▶ _WHAT YOU HAVE TO DO_
Return exactly the lines of the entries that start at the line containing "Viewport: 1773px width, 773px height." and continue to the last line. Omit the pictures.

▶ _EXERCISE MATERIAL_
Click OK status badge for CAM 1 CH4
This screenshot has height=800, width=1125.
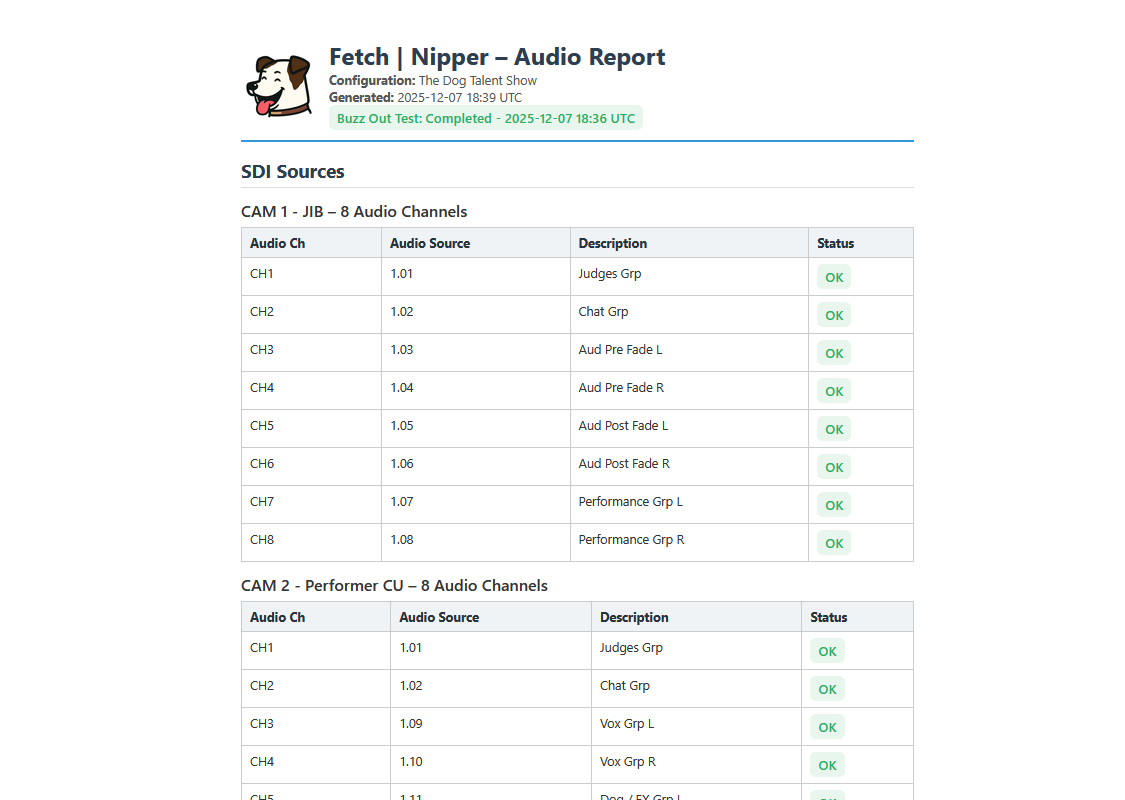(x=834, y=391)
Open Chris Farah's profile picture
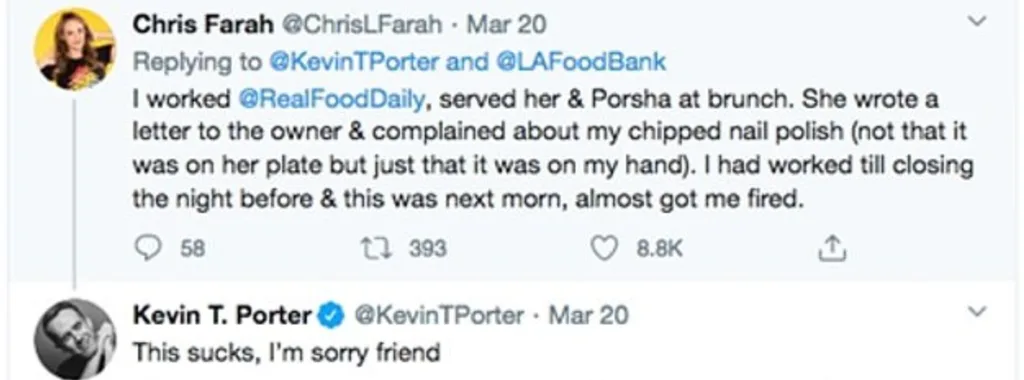The height and width of the screenshot is (380, 1024). click(x=74, y=50)
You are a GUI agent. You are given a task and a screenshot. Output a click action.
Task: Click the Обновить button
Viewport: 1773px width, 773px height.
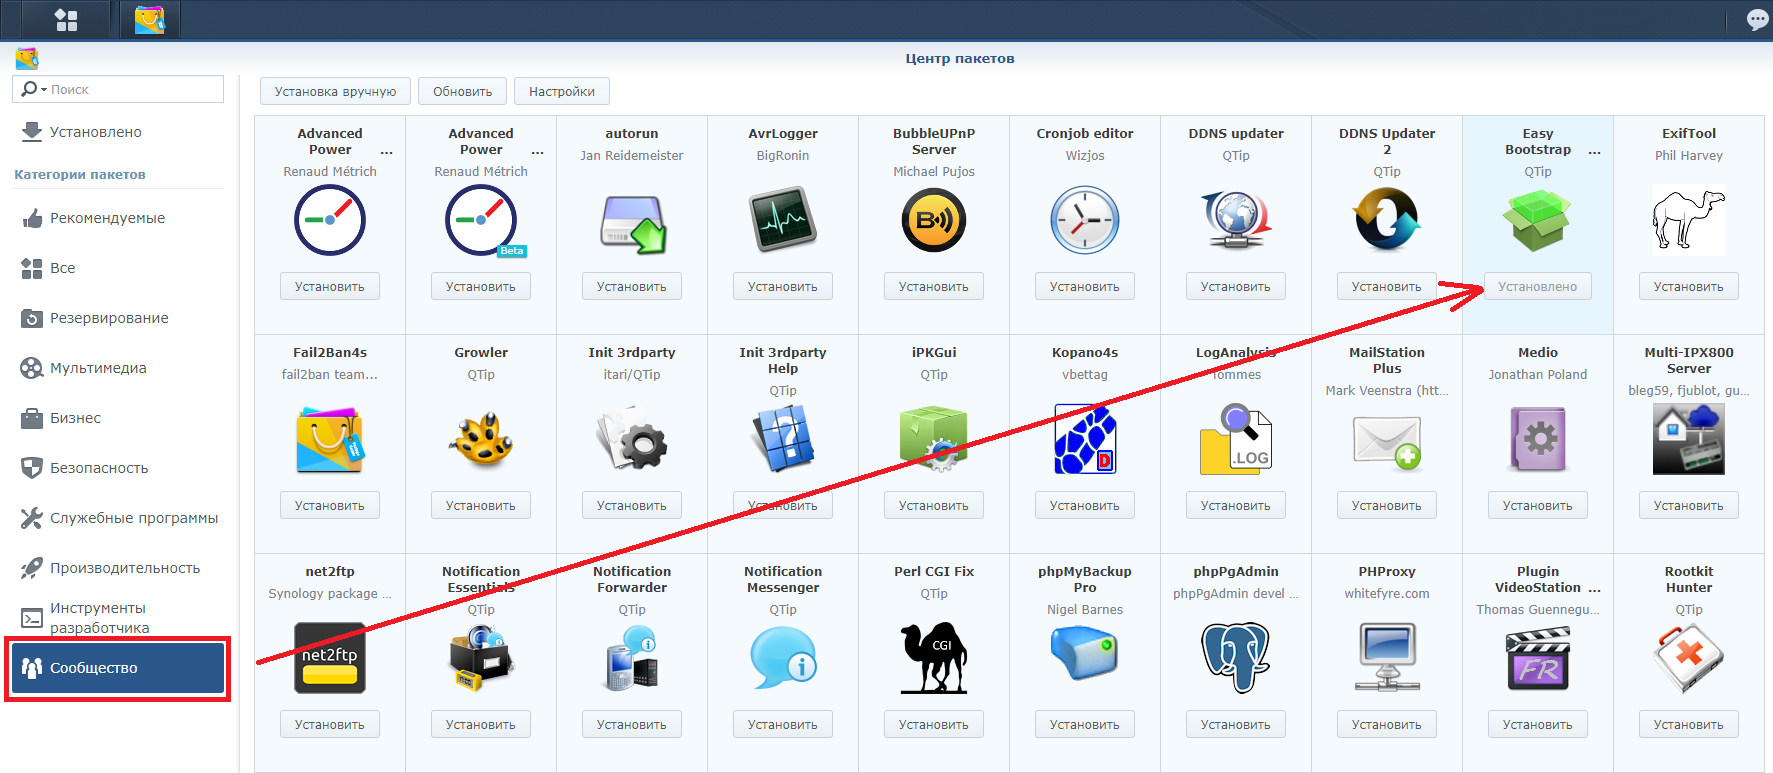coord(462,91)
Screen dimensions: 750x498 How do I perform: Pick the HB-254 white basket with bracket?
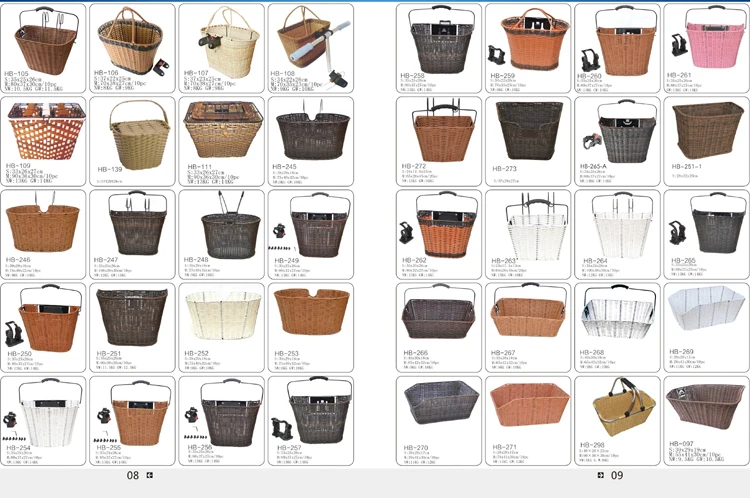(45, 409)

▶ _FINISHED TASK_
Viewport: 1773px width, 773px height.
coord(462,91)
Screen dimensions: 750x498 How do I perform: Pick the HB-254 white basket with bracket?
(45, 409)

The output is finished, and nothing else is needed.